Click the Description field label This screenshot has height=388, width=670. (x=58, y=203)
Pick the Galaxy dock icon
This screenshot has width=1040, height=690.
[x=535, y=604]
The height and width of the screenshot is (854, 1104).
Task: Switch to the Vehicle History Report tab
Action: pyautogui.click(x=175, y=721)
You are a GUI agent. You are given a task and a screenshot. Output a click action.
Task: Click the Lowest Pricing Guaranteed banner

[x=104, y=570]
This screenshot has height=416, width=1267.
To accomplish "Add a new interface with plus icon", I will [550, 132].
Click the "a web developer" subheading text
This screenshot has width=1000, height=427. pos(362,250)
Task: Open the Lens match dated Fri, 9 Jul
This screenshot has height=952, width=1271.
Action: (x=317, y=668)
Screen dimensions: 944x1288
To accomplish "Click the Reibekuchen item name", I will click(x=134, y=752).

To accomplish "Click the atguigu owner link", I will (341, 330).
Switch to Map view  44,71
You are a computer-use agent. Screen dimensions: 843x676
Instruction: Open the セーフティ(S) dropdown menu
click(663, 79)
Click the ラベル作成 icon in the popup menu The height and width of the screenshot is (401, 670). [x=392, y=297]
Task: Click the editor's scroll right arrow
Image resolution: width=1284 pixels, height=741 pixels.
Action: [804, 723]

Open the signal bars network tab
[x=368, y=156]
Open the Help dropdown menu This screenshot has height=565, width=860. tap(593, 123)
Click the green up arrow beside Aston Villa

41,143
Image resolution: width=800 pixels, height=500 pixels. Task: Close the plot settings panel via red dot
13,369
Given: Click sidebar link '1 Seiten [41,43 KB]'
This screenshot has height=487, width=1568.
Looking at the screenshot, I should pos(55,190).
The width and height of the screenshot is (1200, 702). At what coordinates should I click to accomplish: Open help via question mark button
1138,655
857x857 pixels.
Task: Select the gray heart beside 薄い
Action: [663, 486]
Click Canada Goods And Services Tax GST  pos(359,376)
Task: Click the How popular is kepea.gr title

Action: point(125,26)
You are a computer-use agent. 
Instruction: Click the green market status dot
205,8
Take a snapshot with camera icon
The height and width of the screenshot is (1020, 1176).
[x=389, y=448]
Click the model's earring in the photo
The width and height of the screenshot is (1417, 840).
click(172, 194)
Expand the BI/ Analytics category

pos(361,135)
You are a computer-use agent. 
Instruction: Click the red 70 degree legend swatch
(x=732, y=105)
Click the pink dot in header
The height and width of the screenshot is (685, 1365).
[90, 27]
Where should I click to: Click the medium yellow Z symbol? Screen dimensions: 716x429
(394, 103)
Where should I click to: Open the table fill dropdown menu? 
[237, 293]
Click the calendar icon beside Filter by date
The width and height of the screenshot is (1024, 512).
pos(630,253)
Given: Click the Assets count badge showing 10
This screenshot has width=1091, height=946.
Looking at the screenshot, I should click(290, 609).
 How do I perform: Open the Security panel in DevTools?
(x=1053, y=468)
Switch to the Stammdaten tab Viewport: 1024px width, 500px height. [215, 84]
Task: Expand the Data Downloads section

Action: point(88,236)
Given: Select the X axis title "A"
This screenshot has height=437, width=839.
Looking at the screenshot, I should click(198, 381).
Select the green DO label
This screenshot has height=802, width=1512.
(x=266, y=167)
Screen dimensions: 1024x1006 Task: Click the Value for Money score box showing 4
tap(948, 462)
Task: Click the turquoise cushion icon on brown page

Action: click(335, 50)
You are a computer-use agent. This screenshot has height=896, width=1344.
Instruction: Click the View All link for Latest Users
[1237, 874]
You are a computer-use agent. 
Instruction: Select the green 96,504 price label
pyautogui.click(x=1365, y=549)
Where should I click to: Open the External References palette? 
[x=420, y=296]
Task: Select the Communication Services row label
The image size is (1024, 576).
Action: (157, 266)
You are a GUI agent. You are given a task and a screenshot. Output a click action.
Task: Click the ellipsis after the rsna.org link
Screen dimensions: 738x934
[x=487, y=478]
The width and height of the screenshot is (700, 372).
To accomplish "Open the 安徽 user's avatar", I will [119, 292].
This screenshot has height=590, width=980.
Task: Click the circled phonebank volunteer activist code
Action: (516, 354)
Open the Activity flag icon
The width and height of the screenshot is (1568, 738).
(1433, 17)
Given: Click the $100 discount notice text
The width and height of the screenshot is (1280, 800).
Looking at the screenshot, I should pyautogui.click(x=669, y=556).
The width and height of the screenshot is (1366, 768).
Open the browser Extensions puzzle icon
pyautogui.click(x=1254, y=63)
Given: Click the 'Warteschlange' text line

## EXERCISE DETAILS
Print the data above exactly as it reads.

## ANSWER SPACE
Click the Description field label This screenshot has height=388, width=670. (x=58, y=203)
Pick the Galaxy dock icon
This screenshot has width=1040, height=690.
[x=535, y=604]
The height and width of the screenshot is (854, 1104).
Task: Switch to the Vehicle History Report tab
Action: pyautogui.click(x=175, y=721)
You are a GUI agent. You are given a task and a screenshot. Output a click action.
Task: Click the Lowest Pricing Guaranteed banner

[x=104, y=570]
This screenshot has height=416, width=1267.
To accomplish "Add a new interface with plus icon", I will [550, 132].
Click the "a web developer" subheading text
This screenshot has width=1000, height=427. pos(362,250)
Task: Open the Lens match dated Fri, 9 Jul
This screenshot has height=952, width=1271.
Action: (x=317, y=668)
Screen dimensions: 944x1288
To accomplish "Click the Reibekuchen item name", I will click(x=134, y=752).

To accomplish "Click the atguigu owner link", I will (341, 330).
Switch to Map view  44,71
You are a computer-use agent. Screen dimensions: 843x676
Instruction: Open the セーフティ(S) dropdown menu
click(663, 79)
Click the ラベル作成 icon in the popup menu The height and width of the screenshot is (401, 670). [x=392, y=297]
Task: Click the editor's scroll right arrow
Image resolution: width=1284 pixels, height=741 pixels.
Action: [804, 723]

Open the signal bars network tab
[x=368, y=156]
Open the Help dropdown menu This screenshot has height=565, width=860. tap(593, 123)
Click the green up arrow beside Aston Villa

41,143
Image resolution: width=800 pixels, height=500 pixels. Task: Close the plot settings panel via red dot
13,369
Given: Click sidebar link '1 Seiten [41,43 KB]'
This screenshot has height=487, width=1568.
Looking at the screenshot, I should pos(55,190).
The width and height of the screenshot is (1200, 702). At what coordinates should I click to accomplish: Open help via question mark button
1138,655
857x857 pixels.
Task: Select the gray heart beside 薄い
Action: [663, 486]
Click Canada Goods And Services Tax GST  pos(359,376)
Task: Click the How popular is kepea.gr title

Action: point(125,26)
You are a computer-use agent. 
Instruction: Click the green market status dot
205,8
Take a snapshot with camera icon
The height and width of the screenshot is (1020, 1176).
[x=389, y=448]
Click the model's earring in the photo
The width and height of the screenshot is (1417, 840).
click(172, 194)
Expand the BI/ Analytics category

pos(361,135)
You are a computer-use agent. 
Instruction: Click the red 70 degree legend swatch
(x=732, y=105)
Click the pink dot in header
The height and width of the screenshot is (685, 1365).
[90, 27]
Where should I click to: Click the medium yellow Z symbol? Screen dimensions: 716x429
(394, 103)
Where should I click to: Open the table fill dropdown menu? 
[237, 293]
Click the calendar icon beside Filter by date
The width and height of the screenshot is (1024, 512).
pos(630,253)
Given: Click the Assets count badge showing 10
This screenshot has width=1091, height=946.
Looking at the screenshot, I should click(290, 609).
 How do I perform: Open the Security panel in DevTools?
(x=1053, y=468)
Switch to the Stammdaten tab Viewport: 1024px width, 500px height. [215, 84]
Task: Expand the Data Downloads section

Action: point(88,236)
Given: Select the X axis title "A"
This screenshot has height=437, width=839.
Looking at the screenshot, I should click(198, 381).
Select the green DO label
This screenshot has height=802, width=1512.
(x=266, y=167)
Screen dimensions: 1024x1006 Task: Click the Value for Money score box showing 4
tap(948, 462)
Task: Click the turquoise cushion icon on brown page

Action: click(335, 50)
You are a computer-use agent. This screenshot has height=896, width=1344.
Instruction: Click the View All link for Latest Users
[1237, 874]
You are a computer-use agent. 
Instruction: Select the green 96,504 price label
pyautogui.click(x=1365, y=549)
Where should I click to: Open the External References palette? 
[x=420, y=296]
Task: Select the Communication Services row label
The image size is (1024, 576).
Action: (157, 266)
You are a GUI agent. You are given a task and a screenshot. Output a click action.
Task: Click the ellipsis after the rsna.org link
Screen dimensions: 738x934
[x=487, y=478]
The width and height of the screenshot is (700, 372).
To accomplish "Open the 安徽 user's avatar", I will [119, 292].
This screenshot has height=590, width=980.
Task: Click the circled phonebank volunteer activist code
Action: (516, 354)
Open the Activity flag icon
The width and height of the screenshot is (1568, 738).
(1433, 17)
Given: Click the $100 discount notice text
The width and height of the screenshot is (1280, 800).
Looking at the screenshot, I should pyautogui.click(x=669, y=556).
The width and height of the screenshot is (1366, 768).
Open the browser Extensions puzzle icon
pyautogui.click(x=1254, y=63)
Given: Click the 'Warteschlange' text line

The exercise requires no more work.